Prefill for JSON Output

messages = [
    {"role": "user", "content": "Extract the name and age from: 'John is 30 years old.'"},
    {"role": "assistant", "content": "{\"name\": \""}
]
response = client.messages.create(
    model="claude-sonnet-4-5",
    max_tokens=50,
    messages=messages
)
print(response.content[0].text)  # Output: John", "age": 30}

Vision: Working with Images

Claude can process images in requests using the Messages API. You can supply images via:

base64: Base64-encoded image data.
url: A publicly accessible URL.
file: An image uploaded through the Files API.

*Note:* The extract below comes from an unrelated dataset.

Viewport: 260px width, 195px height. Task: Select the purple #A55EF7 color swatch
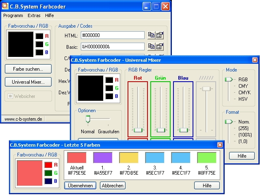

Supported media types: image/jpeg, image/png, image/gif, image/webp.

Example: Image from URL

import anthropic
client = anthropic.Anthropic()
message = client.messages.create(
    model="claude-opus-4-7",
    max_tokens=1024,
    messages=[
        {
            "role": "user",
            "content": [
                {
                    "type": "image",
                    "source": {
                        "type": "url",
                        "url": "https://example.com/ant.jpg"
                    }
                },
                {
                    "type": "text",
                    "text": "What is in this image?"
                }
            ]
        }
    ]
)
print(message.content[0].text)

Example: Image from Base64

import base64
import anthropic
client = anthropic.Anthropic()
with open("ant.jpg", "rb") as f:
    image_data = base64.b64encode(f.read()).decode("utf-8")
message = client.messages.create(
    model="claude-opus-4-7",
    max_tokens=1024,
    messages=[
        {
            "role": "user",
            "content": [
                {
                    "type": "image",
                    "source": {
                        "type": "base64",
                        "media_type": "image/jpeg",
                        "data": image_data
                    }
                },
                {
                    "type": "text",
                    "text": "Describe this image in detail."
                }
            ]
        }
    ]
)
print(message.content[0].text)

Vision Response

Claude returns a text description of the image. For example:

{
  "content": [
    {
      "type": "text",
      "text": "This image shows an ant, specifically a close-up view of an ant. The ant is shown in detail, with its distinct head, antennae, and legs clearly visible."
    }
  ]
}

Best Practices

Manage context windows carefully: Since the API is stateless, you control the context. Be mindful of token limits—trim older messages if needed.
Use max_tokens wisely: For constrained outputs (like multiple choice), set max_tokens low. For open-ended responses, set it higher.
Handle stop_reason: Always check stop_reason in the response. If it's "max_tokens", the response was truncated. If it's "tool_use", you need to execute a tool and continue the conversation.
Prefill for structure: Use prefill to enforce output formats, but remember it's not supported on all models. Fall back to system prompts or structured outputs for newer models.
Image optimization: For vision, use compressed images (JPEG/WebP) to reduce token usage. Larger images consume more tokens.

Key Takeaways

The Messages API is stateless—you must send the full conversation history with every request. Manage the message list on your end.
Prefill lets you shape Claude's response by providing the beginning of its answer. Use it for multiple choice, JSON output, or any constrained format—but check model compatibility.
Vision support is built-in via base64, url, or file sources. Claude can analyze images alongside text in a single request.
Synthetic assistant messages allow you to inject context or guide the conversation without requiring actual Claude responses.
Always check stop_reason to understand why Claude stopped and handle truncation or tool calls appropriately.